New York #2
Artwork Details
- Title: New York #2
- Artist: Hedda Sterne (American, Bucharest 1910–2011 New York, New York)
- Date: 1953
- Medium: Oil on canvas
- Dimensions: 78 × 34 in. (198.1 × 86.4 cm)
- Classification: Paintings
- Credit Line: Purchase, Gift of Samuel Dretzin, by exchange, Bequest of Gioconda King, by exchange, Rogers Fund, by exchange, Funds from various donors, by exchange, and Gift of Chauncey Stillman, by exchange, 2017
- Object Number: 2017.99
- Rights and Reproduction: © 2025 Artists Rights Society (ARS), New York
- Curatorial Department: Modern and Contemporary Art
Audio

2085. Hedda Sterne, New York #2
Gallery 920
KELLY BAUM: I think it's possible to understand this painting, New York #2, as an abstract evocation of a nocturnal cityscape.

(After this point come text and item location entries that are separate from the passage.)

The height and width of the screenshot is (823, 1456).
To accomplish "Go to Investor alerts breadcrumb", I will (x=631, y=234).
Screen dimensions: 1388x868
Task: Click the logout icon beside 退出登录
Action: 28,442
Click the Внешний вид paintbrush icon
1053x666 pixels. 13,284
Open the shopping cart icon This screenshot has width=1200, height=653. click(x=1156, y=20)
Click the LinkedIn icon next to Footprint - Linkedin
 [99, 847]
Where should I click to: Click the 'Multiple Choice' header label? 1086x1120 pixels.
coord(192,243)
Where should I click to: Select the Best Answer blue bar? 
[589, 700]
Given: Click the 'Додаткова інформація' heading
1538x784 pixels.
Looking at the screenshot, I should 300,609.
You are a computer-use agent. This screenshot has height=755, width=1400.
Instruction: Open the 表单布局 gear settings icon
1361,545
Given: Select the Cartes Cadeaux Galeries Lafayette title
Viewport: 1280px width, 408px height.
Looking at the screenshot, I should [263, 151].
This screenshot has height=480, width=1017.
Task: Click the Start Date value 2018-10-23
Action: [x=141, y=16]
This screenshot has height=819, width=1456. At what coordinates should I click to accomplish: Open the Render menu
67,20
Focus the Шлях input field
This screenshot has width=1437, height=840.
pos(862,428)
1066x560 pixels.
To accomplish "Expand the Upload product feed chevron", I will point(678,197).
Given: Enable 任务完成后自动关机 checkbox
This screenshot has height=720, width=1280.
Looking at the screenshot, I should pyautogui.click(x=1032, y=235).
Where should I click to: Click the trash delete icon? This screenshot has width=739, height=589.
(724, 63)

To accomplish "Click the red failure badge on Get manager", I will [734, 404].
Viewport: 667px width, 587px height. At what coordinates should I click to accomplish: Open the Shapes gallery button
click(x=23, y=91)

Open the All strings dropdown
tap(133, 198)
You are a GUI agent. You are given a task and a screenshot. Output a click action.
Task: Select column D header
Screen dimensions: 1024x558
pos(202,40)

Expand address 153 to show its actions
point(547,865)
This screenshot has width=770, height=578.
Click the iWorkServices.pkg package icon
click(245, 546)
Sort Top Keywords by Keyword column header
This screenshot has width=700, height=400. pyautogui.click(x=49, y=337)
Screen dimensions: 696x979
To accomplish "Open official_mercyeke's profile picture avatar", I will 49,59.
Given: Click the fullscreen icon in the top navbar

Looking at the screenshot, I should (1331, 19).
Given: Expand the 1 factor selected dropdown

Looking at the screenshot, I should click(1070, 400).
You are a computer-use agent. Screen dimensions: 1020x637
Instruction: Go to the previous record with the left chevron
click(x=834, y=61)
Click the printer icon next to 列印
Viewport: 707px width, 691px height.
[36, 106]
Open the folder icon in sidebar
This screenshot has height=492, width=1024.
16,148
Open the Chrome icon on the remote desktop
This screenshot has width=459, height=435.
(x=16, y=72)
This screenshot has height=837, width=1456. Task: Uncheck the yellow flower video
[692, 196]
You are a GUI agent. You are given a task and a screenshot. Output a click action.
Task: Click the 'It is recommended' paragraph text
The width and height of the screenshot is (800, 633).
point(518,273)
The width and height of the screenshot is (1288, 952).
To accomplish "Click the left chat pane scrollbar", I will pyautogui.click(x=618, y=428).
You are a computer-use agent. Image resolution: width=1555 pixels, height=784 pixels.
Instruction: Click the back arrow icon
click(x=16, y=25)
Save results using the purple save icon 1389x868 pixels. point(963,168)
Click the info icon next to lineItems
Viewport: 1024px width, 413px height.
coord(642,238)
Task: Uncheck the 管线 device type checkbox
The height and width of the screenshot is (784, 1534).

NARRATOR: The industrial forms and futuristic feel of Romanian-born Hedda Stern’s painting are a nod to her European Surrealist roots. Kelly Baum, Cynthia Hazen Polsky and Leon Polsky Curator of Contemporary Art.
KELLY BAUM: What we see might very well be the moon rising over Manhattan, over an elevated subway line, over a highway at night. And the bits of light that appear towards the bottom of the canvas, perhaps those are streetlamps; perhaps they represent the headlights of cars. It's an abstract painting that expresses a love for the architecture and infrastructure of the city.
NARRATOR: The Abstract Expressionist movement grew, in part, out of Surrealism—influenced by the many European Surrealists who immigrated to the U.S. before, during, and after the Second World War. In a 1981 interview, Sterne described how her own artistic practice was affected after arriving in the U.S. in 1941.
HEDDA STERNE: When I came here, I became totally enthralled visually with the United States so I became like a [laughs] premature pop artist. I started painting my kitchen, the kitchen stove, the bathroom appliances, everything where I lived. Then I went out and I painted Ford cars and the elevated. And then it gradually became more, more, and more abstract. I would start from agricultural machinery but it was very abstracted. I would start from the structure of the bridges in New York and they were very, very abstracted.